WBC featherweight champion
Known as the "Flushing Flash", Kelley held the WBC Featherweight title and defended it until he lost by TKO to, Mexican Alejandro Martín González, after Kelley failed to come out for the 11th round due to both eyes swollen shut.  Kelley won the title by defeating Gregorio Vargas by unanimous decision in 1993.

Kelley was then signed to an HBO contract, and remained in title contention for the next decade. More known for being in big fights rather than gaining big victories, Kelley's resume includes TKO losses to boxing legends  Prince Naseem Hamed and Marco Antonio Barrera and Erik Morales, both of which came during Kelley's career decline.

Loss to Hamed

Kelley's defeats include losses to Naseem Hamed.
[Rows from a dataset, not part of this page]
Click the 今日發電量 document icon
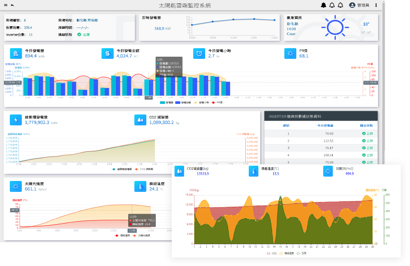The image size is (410, 266). [16, 53]
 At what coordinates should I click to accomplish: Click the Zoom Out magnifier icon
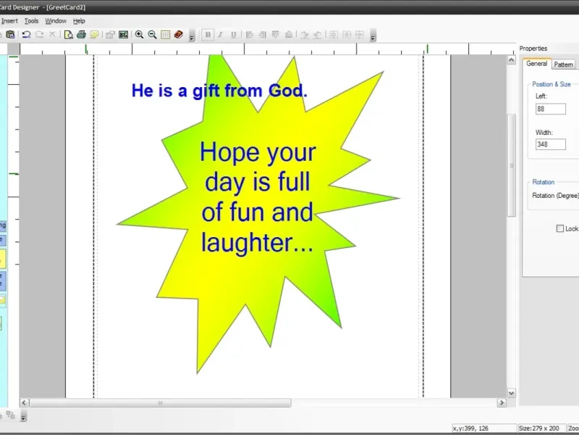[152, 34]
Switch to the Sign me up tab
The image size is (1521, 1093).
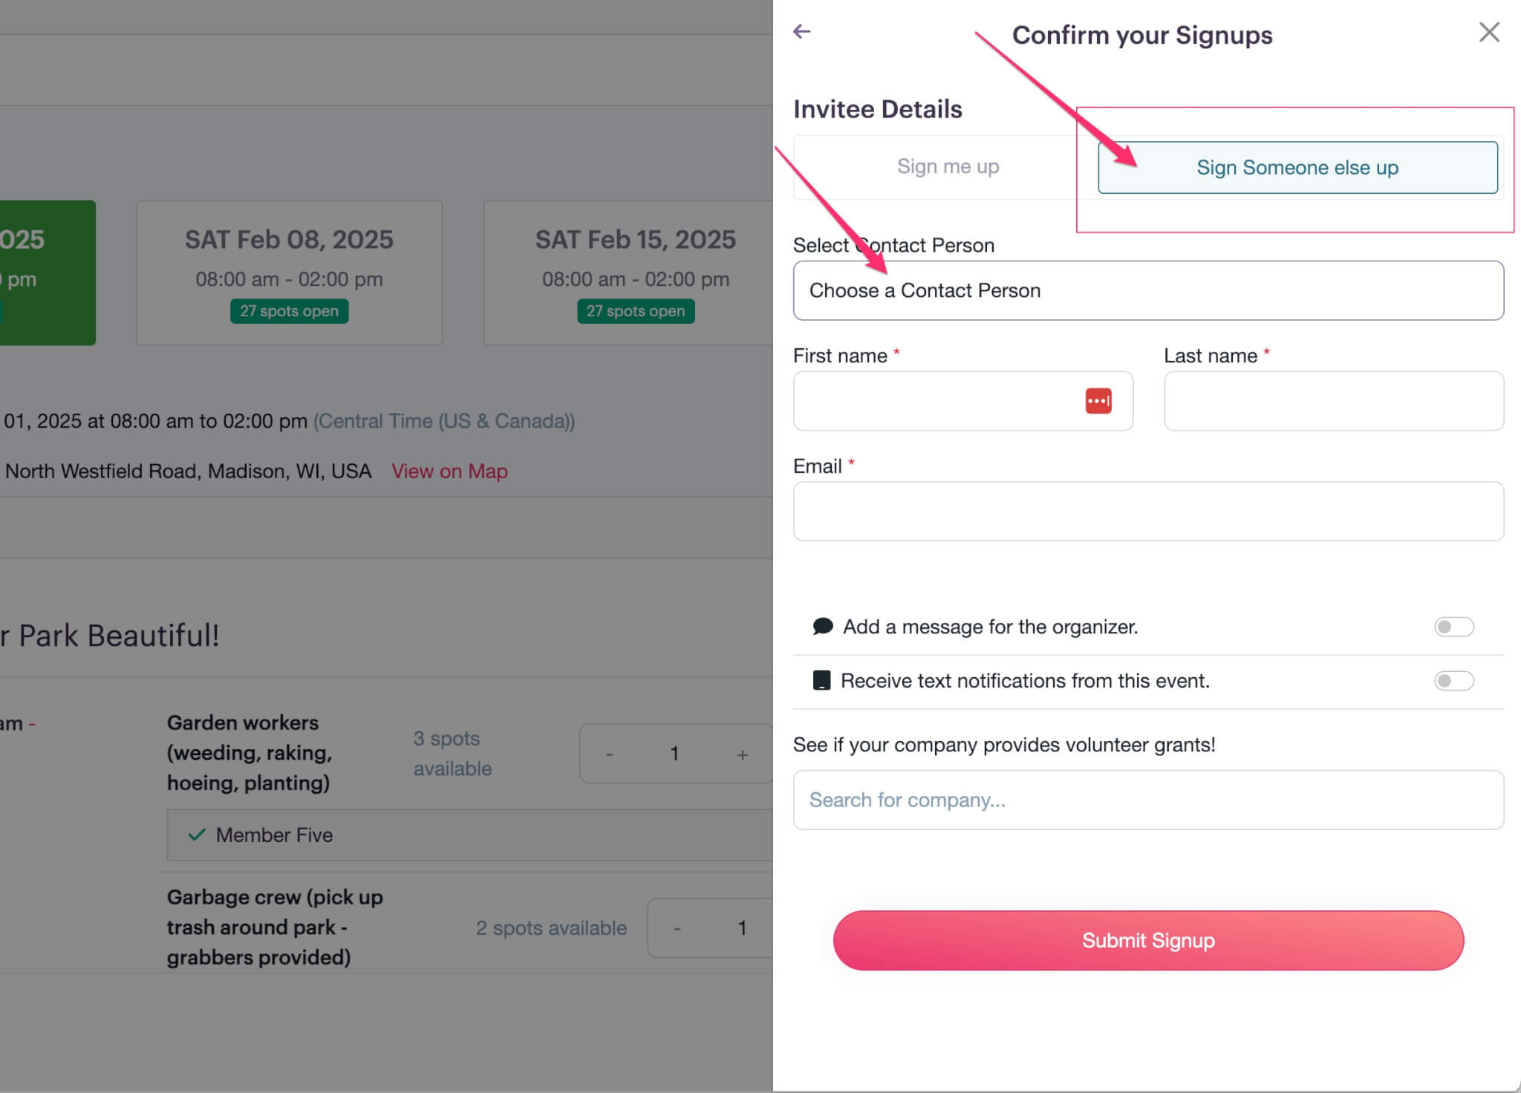click(x=948, y=166)
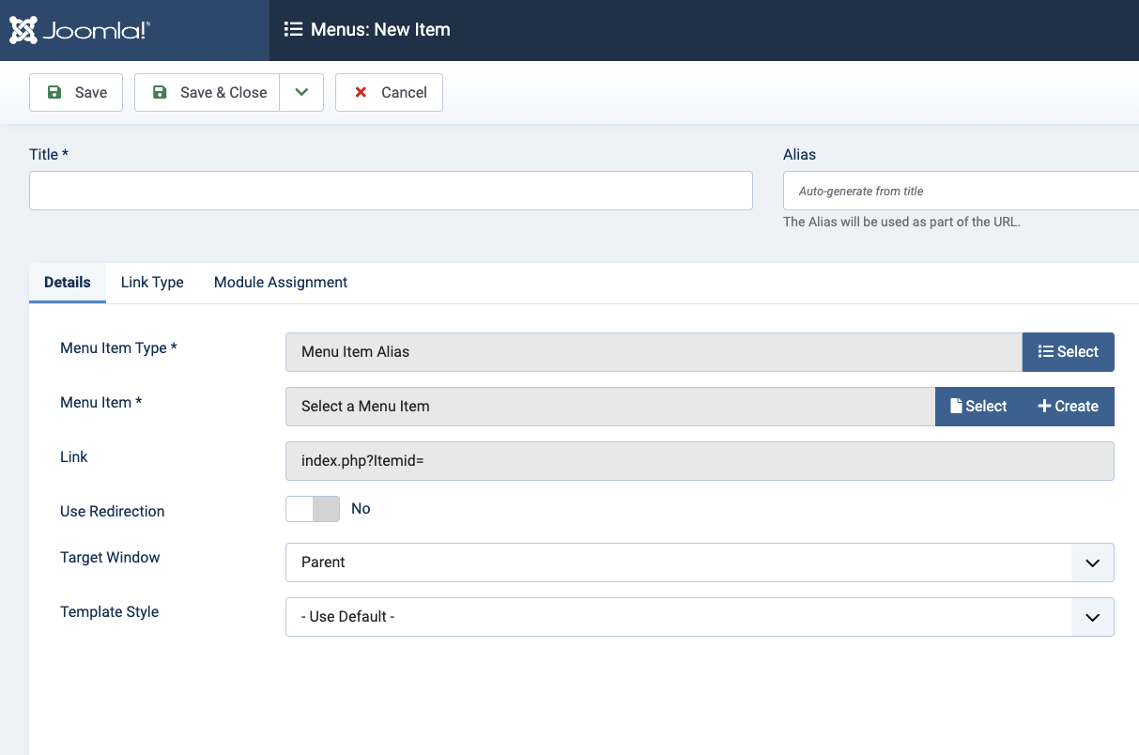Select the Details tab
This screenshot has height=755, width=1139.
tap(68, 282)
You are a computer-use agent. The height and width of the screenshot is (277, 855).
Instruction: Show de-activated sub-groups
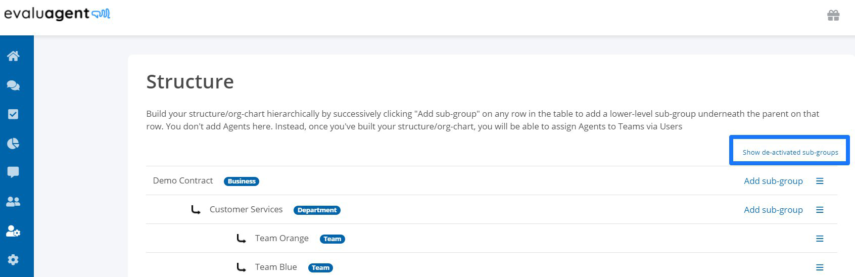coord(790,152)
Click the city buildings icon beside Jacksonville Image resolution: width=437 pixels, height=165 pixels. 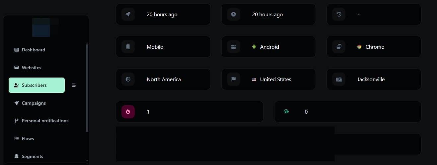[x=339, y=79]
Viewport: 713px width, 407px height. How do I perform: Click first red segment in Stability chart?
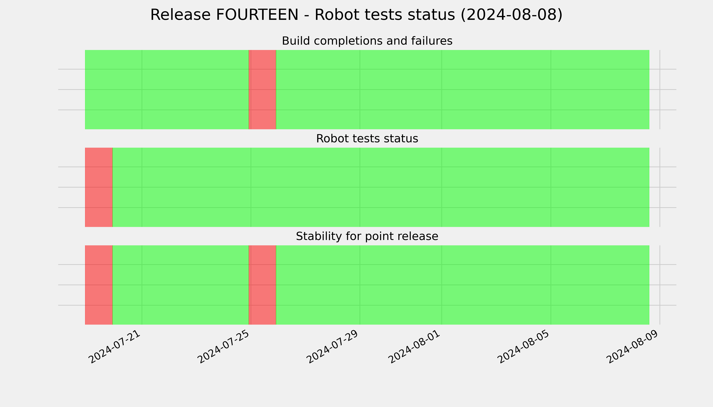click(99, 285)
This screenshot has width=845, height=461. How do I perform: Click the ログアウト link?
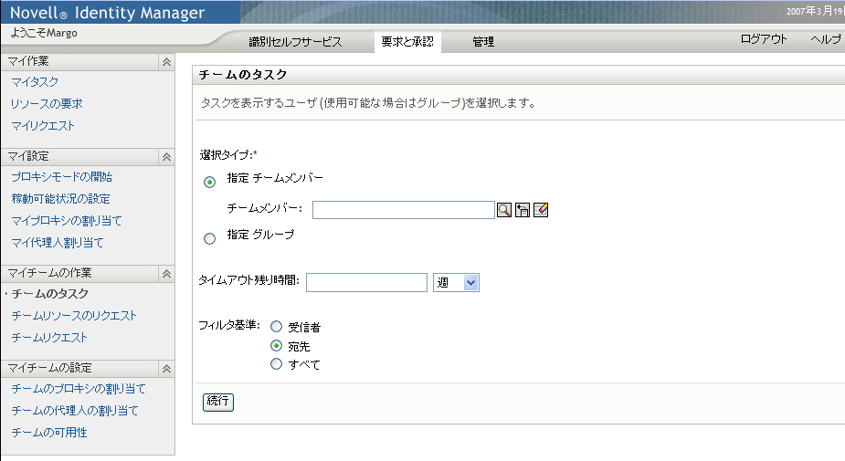[x=764, y=40]
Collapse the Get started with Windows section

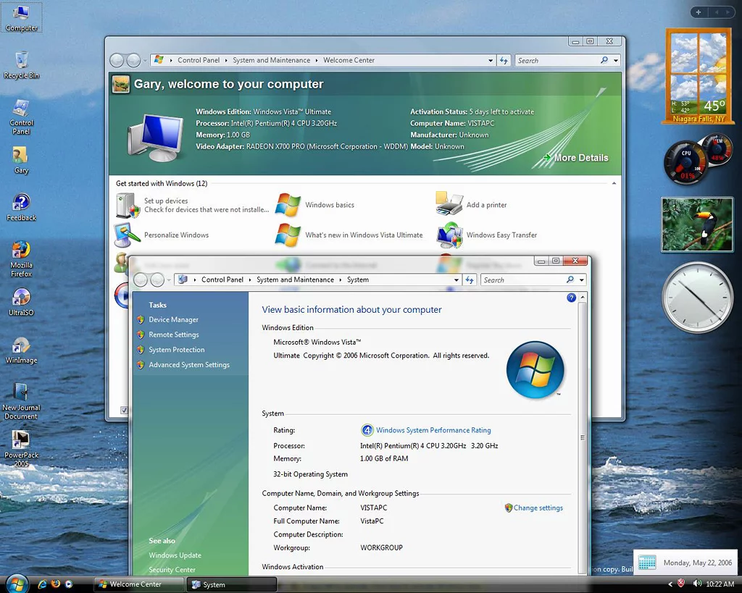pos(614,184)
In 1997 Hamed flew to the United States to fight there for the first time. His ceremonious arrival on the British Airways Concorde was covered by multiple media outlets. There, he and former two-time WBC Featherweight champion of the world Kevin Kelley fought in Ring Magazine's fight of the year at the Madison Square Garden in New York. Despite being dropped three times himself, Hamed put Kelley down for a third and final time to win by a fourth-round knockout. This was his first of many fights on HBO. The fight was ranked 100th in Channel 4's 100 Greatest Sporting Moments in 2002.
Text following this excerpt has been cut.